While some reforms make sense -- dividing MPS into a series of smaller school districts and attracting more math and science teachers through alternative teacher certification -- it excludes the most important education reform: scrapping the anachronistic 178-day school year.
America is alone among advanced nations in maintaining a school year that’s dictated by the farm calendar. Students in Milwaukee -- and most other American schools -- are subject to seven-hour school days crammed into nine months. Then they’re sent home for three months to forget what they learned during the previous nine. A school calendar that more resembles Europe’s and Japan’s doesn’t extend seven-hour school days into the summer. Instead, it trades shorter school days for a longer school year. Rather than a binge-and-purge curriculum, students would be instructed in a manner that’s more consistent with their ability to absorb what’s being taught.

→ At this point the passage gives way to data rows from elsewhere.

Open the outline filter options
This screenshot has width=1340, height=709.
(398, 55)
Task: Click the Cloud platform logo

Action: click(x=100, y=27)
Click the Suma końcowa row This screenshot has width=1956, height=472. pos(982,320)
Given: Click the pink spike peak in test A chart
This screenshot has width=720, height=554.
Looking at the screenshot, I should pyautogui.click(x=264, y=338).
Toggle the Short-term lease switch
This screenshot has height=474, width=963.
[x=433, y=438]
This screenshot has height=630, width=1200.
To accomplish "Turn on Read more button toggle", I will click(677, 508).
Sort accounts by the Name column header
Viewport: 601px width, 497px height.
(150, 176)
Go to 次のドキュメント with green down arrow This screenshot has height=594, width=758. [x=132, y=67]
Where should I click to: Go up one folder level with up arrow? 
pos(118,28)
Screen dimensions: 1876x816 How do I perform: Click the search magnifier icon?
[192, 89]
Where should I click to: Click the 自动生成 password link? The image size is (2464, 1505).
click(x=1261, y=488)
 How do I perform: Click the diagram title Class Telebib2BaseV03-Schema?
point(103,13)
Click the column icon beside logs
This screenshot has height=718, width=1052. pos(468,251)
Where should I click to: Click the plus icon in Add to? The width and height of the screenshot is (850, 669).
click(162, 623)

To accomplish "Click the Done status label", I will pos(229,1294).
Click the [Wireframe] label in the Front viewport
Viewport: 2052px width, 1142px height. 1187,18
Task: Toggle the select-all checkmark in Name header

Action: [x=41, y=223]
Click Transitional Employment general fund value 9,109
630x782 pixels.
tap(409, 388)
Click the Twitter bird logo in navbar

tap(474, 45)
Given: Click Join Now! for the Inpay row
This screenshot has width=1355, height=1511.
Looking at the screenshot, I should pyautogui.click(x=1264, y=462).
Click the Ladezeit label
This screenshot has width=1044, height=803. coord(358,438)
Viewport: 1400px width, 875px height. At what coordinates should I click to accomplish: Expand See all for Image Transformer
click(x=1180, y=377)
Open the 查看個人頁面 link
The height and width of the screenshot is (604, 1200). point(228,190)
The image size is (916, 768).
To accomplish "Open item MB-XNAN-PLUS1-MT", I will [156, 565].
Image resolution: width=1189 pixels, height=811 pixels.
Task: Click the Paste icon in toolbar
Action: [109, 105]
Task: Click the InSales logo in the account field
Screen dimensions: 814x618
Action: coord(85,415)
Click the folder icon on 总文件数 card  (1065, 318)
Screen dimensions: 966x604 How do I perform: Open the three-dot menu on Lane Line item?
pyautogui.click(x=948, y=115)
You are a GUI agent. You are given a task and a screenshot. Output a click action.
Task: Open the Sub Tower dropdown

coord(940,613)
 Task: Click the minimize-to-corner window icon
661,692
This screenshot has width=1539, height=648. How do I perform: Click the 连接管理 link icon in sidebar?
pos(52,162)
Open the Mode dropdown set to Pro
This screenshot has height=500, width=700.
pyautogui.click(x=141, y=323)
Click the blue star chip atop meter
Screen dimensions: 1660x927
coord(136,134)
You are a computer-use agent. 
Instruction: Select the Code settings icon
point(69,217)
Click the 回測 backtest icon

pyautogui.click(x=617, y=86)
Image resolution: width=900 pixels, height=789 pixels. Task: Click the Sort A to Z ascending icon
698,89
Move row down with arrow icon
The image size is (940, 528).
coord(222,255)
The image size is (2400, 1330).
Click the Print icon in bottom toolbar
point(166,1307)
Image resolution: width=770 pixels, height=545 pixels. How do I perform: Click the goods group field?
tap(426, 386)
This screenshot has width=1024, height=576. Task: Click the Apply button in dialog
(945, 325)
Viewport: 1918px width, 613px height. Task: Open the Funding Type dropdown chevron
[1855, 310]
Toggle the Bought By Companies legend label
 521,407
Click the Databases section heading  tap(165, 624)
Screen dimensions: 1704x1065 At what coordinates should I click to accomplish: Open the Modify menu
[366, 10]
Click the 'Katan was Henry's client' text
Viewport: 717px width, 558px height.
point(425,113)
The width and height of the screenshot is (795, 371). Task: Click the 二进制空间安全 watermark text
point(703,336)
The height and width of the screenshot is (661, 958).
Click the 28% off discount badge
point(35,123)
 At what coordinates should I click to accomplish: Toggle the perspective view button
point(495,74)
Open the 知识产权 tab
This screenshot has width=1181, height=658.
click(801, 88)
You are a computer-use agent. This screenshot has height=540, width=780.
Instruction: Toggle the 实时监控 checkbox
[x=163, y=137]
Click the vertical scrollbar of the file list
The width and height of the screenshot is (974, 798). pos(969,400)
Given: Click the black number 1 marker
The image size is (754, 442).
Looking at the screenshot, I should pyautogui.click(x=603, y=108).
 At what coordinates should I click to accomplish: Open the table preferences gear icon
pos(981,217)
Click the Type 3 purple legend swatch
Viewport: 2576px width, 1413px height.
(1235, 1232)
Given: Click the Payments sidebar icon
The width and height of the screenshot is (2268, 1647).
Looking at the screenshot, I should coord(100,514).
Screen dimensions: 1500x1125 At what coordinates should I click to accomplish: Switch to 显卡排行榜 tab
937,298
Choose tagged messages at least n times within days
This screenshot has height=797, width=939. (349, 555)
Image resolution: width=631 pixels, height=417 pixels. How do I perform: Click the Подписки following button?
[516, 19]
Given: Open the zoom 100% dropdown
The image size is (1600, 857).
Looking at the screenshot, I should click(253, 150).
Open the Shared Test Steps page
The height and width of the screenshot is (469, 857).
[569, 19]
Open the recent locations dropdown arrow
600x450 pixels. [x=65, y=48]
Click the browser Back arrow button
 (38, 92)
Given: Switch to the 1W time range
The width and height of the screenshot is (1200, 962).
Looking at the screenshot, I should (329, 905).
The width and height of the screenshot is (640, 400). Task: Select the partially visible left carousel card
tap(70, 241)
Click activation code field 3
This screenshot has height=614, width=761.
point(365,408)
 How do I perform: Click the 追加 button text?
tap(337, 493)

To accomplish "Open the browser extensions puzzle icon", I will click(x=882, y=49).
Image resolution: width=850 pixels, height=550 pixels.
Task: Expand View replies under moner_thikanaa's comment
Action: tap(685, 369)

Davis and Vukmir call for summer school programs for students who aren’t proficient in 4th- and 8th-grade math assessments, but the summer learning gap affects every student in Wisconsin, and it covers every subject. The education achievement gap isn’t just between poor students in Milwaukee and the rest of Wisconsin; it’s between American students and the rest of the world in fields like engineering and computer programming. Davis acknowledged the global issue when he asked, “How can we compete in international levels when so many of our students lack even the basic skills needed to perform on the job?” That question can be phrased another way: If American schools aren’t keeping up with other countries, then why can’t we adopt a school calendar that’s used by the rest of the advanced world?
There is little doubt that Milwaukee students would benefit greatly from a school calendar geared more toward learning than preserving summer vacation. So would students everywhere else.